Image: A new stretcher interface device could save the lives of neonates during transit by ambulance (Photo courtesy of Birmingham City University).
A stretcher interface device (SID) for newborn babies will help to isolate them from sudden ambulance accelerations and decelerations and in the event of a crash.
Under development by Birmingham City University (United Kingdom) and Evac+Chair International (Birmingham, United Kingdom) the SID was designed to withstand collisions at speeds of up to 65 km/h. In addition, it will include a quick attach and release mechanism for engagement and disengagement from oxygen, power, and other survival instruments in the event of a road traffic incident, allowing newborns to be transferred quickly to another ambulance.

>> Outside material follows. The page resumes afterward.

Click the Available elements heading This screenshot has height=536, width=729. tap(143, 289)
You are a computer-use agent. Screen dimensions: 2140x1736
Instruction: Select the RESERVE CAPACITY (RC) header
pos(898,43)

The SID and neonatal equipment will be securely attached to European Ambulance Loading Stretchers (EALS) and similar stretchers in other markets worldwide, complementing the existing range of goods and services offered by Evac+Chair International under the ParAid brand. ParAid already includes an award-winning ambulance child restraint (ACR) consisting of a flexible and fully adjustable harnessing system for the safe and effective transport of infants and children.
“The major challenge in this project will be the development of a stretcher interface device with impact-resistant fixing points and ports for oxygen, power, and other survival supplies situated around what encapsulates the newborn,” said Panch Suntharalingam, PhD, of Birmingham City University. “In order for the product to be desirable, it needs to be compatible with any European ambulance trolley, so this adds an additional complication, as the variation in emergency vehicles and their components differs across the continent.”
“Working with Birmingham City University will enable us to develop world-class innovative safety conscious products to complement our existing range of specialist patient and casualty handling equipment,” said Ges Wallace, managing director of Evac+Chair International.
In the USA there were an average of 1,500 crashes annually between 1992 and 2011, resulting in 2,600 incapacitated in the aftermath; 29% of the deaths caused in these incidents were passengers.